Special contributing author Laura Mueller, City Attorney for Dripping Springs

New Braunfels I.S.D. v. FieldTurf USA Inc., No. 07-20-00308-CV (Tex. App.—Amarillo Nov. 12, 2021) (mem. op.).

In this appeal from a trial court’s judgment in favor of the school district on its breach of contract claim but against the district on its fraud and attorney’s fees claims.   The defendant cross-appealed on the breach of contract damages award arguing that the contract did not allow for damages, but only for repair and replacement.  The Seventh Court of Appeals reversed the trial court’s judgment on the breach of contract claim and held in favor of the defendant based on the plain language of the contract.

The school district and the defendant entered into a contract for turf for its sports field.  The contract included a provision that the school district’s only remedy for the turf wearing out early is repair or replacement.  The turf did wear out early and the school district informed the vendor defendant. The vendor defendant inspected the field but did not repair or replace the field.  The school district paid a third party to replace the field and then sued the vendor defendant for the amount paid for the replacement based on breach of contract and fraud.  The jury held in favor of the school district for damages for breach of contract but not for the fraud claim.  The trial court entered judgment on the jury’s award but struck the prejudgment interest from the judgment.
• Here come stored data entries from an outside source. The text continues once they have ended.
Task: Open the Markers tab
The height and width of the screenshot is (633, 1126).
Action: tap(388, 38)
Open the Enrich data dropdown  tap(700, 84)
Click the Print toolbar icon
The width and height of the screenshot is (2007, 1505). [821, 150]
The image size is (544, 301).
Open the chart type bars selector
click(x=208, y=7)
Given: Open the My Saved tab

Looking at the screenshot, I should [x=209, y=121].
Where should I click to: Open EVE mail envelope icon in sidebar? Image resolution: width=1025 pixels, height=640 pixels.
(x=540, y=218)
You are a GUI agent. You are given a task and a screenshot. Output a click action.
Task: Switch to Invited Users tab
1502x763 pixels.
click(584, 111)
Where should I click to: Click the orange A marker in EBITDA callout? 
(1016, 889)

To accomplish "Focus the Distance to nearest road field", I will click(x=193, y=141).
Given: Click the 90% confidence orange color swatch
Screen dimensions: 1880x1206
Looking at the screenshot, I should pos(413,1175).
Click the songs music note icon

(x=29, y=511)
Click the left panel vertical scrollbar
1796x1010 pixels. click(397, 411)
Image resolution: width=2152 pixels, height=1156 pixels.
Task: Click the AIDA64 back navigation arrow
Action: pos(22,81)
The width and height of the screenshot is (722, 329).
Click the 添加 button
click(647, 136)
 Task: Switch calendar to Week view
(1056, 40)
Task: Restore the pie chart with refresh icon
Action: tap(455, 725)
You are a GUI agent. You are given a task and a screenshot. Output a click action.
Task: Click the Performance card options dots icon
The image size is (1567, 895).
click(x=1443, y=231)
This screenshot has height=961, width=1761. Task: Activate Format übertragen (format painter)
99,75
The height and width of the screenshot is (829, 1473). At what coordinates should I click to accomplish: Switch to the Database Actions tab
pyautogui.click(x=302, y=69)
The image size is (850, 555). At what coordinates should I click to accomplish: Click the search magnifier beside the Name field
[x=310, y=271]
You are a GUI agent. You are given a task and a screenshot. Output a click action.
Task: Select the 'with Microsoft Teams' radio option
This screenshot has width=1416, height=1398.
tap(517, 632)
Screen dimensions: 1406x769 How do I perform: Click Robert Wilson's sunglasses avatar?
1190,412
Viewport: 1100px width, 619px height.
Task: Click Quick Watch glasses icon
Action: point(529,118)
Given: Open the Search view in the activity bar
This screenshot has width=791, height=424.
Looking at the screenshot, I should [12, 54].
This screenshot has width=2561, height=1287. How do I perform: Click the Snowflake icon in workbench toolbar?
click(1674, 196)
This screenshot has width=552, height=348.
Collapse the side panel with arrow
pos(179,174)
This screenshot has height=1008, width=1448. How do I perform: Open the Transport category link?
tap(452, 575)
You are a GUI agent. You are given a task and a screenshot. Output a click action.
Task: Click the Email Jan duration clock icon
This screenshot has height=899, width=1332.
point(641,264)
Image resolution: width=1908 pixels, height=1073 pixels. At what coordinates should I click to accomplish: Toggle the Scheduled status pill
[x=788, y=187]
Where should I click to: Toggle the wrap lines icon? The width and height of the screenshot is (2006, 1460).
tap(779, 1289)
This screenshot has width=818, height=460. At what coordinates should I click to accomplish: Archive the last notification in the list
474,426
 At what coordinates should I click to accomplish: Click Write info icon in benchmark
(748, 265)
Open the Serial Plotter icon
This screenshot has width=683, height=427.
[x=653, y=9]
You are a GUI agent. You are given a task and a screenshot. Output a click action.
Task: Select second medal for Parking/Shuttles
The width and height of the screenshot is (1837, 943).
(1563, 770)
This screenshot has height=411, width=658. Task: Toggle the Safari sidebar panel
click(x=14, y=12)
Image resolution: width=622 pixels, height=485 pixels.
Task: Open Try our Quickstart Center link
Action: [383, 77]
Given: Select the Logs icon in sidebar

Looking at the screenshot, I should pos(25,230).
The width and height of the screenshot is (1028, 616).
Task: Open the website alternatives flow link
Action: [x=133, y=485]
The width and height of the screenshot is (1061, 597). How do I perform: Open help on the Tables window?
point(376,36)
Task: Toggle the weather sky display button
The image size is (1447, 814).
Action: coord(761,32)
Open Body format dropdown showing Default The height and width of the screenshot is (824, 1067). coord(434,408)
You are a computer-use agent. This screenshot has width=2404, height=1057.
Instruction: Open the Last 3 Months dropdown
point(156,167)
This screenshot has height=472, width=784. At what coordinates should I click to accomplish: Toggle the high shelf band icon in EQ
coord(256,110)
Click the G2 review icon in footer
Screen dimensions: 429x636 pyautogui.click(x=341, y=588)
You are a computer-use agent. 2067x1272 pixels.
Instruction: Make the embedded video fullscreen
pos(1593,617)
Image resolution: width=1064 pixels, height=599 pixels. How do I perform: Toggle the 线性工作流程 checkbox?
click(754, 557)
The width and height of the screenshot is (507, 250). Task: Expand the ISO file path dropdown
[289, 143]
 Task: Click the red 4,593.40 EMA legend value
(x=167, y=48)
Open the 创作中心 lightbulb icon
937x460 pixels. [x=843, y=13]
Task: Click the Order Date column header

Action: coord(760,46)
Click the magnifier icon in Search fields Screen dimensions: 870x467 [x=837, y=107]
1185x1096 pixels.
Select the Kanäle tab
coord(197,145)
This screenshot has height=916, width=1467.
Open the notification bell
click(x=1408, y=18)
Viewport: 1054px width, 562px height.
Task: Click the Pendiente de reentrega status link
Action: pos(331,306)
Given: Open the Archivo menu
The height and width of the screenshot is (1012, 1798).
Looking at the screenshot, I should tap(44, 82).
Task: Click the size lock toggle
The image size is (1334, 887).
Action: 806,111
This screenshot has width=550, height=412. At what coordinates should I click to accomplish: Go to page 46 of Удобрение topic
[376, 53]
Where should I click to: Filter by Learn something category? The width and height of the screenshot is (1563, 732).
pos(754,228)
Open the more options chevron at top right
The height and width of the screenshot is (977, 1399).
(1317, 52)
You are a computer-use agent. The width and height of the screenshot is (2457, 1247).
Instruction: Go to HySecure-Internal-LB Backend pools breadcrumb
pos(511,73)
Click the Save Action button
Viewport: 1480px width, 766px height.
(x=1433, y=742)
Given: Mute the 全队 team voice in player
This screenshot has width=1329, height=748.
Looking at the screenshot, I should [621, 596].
Appellate review of a trial court’s entry of judgment on a jury verdict is a pure question of law. Arbor Windsor Court, Ltd. v. Weekley Homes, LP, 463 S.W.3d 131, 136 (Tex. App.—Houston [14th Dist.] 2015, pet. denied).  The issue of interpretation of a contractual provision that is unambiguous is a question of law and the court reads the plain langue of the contract.   URI, Inc. v. Kleberg Cty., 543 S.W.3d 755, 763-64 (Tex. 2018).  The Texas UCC Section 2.719 provides that a remedy may be substituted in the contract for those in the UCC, but if the remedy fails its essential purpose, a remedy in the UCC may be used.  The court of appeals held that the remedy did not fail its essential purpose and the language in this agreement adequately provided an exclusive remedy:

[t]his warranty is limited to the remedies of repair or replacement, which shall constitute the exclusive remedies available under this warranty, and all other remedies or recourses which might otherwise be available are hereby waived by the Buyer.

See Equistar Chems., L.P. v. ClydeUnion DB, Ltd., 579 S.W.3d 505, 522 (Tex. App.—Houston [14th Dist.] 2019, pet. denied) (citing PPG Indus., Inc. v. JMB/Houston Ctrs. Ltd. P’ship, 146 S.W.3d 79, 98, 101 (Tex. 2004).  Because the exclusive remedy was repair or replacement, the school district’s remedy was limited to repair or replacement and it could not be awarded damages. Without prevailing on its claim for damages, the school district was also not able to recover attorney’s fees.

The court of appeals reversed the trial court’s judgment and dismissed the claim for damages because the exclusive remedy was repair or replacement of the turf.